Revista Cultura y Ocio
Imagen de uso libre de Pixabay Había dormido mal y tenía el estómago revuelto. Su vida había dado un vuelco hacía apenas un puñado de horas. Justo cuando descubrió que su mujer le estaba siendo infiel. El teléfono móvil olvidado por descuido sobre el aparador, con esos mensajes… Imposible no echar una mirada furtiva a su contenido. Y allí estaban las pruebas de todo: esas frases llenas de guiños de complicidad con un hombre que no era él. Planes para hacer cosas juntos. Palabras de amor. Todo demasiado evidente. ¡Cómo pudo estar tan ciego!
Estaba claro que esto suponía el fin. Él no era el culpable de aquella situación. Eso era evidente.
Últimamente la comunicación no había sido buena. Algún desencuentro también; pero era imperdonable la traición.
Dirigiéndose al trabajo, Takahiro condujo su vehículo distraído y confuso, de forma mecánica, como un robot programado, sin reparar demasiado en lo que ocurría a su alrededor, sin apenas mirar por el espejo retrovisor, porque la cabeza la tenía llena tan solo de una pregunta que quedaba allí, solitaria, resonando una y otra vez, machaconamente, como un maldito eco: por qué, por qué, por qué…
Luego dejó el coche en el parking del edificio y tomó el ascensor hasta la planta donde estaba su oficina. Todo de forma automática. La vista se ocupaba de guiarle sin necesidad de que su cerebro se encargara de otra cosa que no fuera el monotema, las preguntas que una y otra vez le martirizaban, como una obsesión: por qué yo, qué hice mal, cómo no me di cuenta antes… Un sudor frío se apoderó de él. Llevaba sin dormir y sin probar bocado demasiadas horas. Sentía mareos. Por momentos parecía desfallecer. Debía tener un bajón de azúcar y, seguramente, la tensión por los suelos. Por eso, cuando empezó la sacudida y todo el edificio comenzó a temblar, las sillas desplazándose, los montones de folios resbalando de las mesas al suelo y la gente gritando presa del pánico, buscando una salida a la desesperada, Takahiro se apoyó un instante en una mesa para no perder el equilibrio y llegó a pensar que el epicentro del terremoto estaba tan solo bajo sus pies, que todo se tambaleaba, las mesas, los ordenadores, su propia vida… debido a ese cataclismo personal que estaba viviendo en primera persona.

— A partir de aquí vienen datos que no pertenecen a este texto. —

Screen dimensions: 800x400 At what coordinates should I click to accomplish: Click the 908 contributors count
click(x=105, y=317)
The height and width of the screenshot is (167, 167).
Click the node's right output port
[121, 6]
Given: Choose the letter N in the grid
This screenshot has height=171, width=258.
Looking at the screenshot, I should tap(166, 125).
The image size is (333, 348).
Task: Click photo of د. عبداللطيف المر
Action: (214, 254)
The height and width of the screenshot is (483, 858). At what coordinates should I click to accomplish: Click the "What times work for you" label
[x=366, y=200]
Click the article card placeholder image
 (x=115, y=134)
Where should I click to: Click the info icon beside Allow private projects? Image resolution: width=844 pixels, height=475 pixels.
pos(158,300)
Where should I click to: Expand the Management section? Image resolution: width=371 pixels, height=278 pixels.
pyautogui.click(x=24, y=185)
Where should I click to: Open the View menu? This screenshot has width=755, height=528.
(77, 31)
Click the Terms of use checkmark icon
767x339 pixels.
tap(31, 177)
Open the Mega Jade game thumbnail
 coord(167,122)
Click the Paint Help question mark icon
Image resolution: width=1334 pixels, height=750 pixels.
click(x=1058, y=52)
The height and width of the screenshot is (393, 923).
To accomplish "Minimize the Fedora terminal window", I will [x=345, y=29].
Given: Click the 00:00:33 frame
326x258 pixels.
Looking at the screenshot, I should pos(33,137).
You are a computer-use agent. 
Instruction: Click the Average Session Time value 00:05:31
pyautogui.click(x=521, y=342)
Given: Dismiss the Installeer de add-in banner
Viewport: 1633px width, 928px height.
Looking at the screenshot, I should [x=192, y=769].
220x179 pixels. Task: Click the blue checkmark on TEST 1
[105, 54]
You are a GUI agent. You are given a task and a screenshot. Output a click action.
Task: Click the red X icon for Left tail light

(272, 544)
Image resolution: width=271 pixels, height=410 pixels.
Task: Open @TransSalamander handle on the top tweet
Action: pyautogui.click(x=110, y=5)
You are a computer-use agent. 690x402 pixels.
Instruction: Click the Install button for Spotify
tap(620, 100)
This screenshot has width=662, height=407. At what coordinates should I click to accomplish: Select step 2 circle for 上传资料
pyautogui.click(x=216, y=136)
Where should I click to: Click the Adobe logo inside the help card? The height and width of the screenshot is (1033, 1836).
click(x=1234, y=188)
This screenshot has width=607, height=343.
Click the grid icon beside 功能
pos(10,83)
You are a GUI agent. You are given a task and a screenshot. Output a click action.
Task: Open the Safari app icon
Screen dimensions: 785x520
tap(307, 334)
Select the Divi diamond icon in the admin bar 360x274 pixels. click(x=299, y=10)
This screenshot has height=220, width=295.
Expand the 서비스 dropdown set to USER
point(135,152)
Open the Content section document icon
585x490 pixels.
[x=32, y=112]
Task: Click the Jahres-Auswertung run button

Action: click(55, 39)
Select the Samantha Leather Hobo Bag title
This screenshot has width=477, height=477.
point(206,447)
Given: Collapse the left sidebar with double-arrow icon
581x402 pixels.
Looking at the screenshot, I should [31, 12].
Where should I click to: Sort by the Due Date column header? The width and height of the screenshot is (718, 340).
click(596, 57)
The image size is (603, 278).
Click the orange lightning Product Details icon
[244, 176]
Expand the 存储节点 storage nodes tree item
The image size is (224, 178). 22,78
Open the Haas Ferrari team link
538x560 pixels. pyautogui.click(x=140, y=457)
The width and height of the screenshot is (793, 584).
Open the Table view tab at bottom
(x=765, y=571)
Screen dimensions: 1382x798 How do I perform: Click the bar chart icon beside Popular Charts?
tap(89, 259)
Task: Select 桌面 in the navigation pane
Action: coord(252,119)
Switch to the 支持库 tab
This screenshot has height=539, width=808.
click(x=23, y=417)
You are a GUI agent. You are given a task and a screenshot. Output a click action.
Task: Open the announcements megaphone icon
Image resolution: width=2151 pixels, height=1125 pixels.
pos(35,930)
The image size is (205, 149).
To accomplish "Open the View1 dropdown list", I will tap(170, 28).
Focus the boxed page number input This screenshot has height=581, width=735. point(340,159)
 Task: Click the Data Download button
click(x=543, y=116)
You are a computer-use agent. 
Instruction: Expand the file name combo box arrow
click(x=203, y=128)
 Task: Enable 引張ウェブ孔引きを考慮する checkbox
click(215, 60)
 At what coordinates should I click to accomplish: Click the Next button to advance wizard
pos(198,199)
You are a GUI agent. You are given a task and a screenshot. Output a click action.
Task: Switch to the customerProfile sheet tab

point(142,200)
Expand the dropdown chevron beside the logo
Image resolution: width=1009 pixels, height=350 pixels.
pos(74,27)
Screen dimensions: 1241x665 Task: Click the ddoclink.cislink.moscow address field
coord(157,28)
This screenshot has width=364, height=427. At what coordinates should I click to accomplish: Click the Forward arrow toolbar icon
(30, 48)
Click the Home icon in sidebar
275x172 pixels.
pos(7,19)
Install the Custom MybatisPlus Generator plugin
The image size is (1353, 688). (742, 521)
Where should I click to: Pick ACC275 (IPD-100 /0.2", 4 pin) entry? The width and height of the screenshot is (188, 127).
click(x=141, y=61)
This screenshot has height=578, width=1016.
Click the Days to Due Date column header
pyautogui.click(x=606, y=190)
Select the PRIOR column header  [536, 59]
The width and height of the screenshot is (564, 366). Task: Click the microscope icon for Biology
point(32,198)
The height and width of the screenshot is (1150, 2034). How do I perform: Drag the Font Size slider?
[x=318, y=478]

La sacudida sísmica alcanzó la magnitud 7,2 en la escala de Richter.
Al día siguiente, opinaba al respecto un prestigioso experto:
“Los efectos del terremoto en las zonas próximas al epicentro dependen de la duración, de la profundidad, del grado de ocupación humana, de la calidad de las edificaciones y de las condiciones geológicas, dado que algunos terrenos son extremadamente sensibles a este tipo de fenómenos y su respuesta es más inestable en unos casos que en otros.”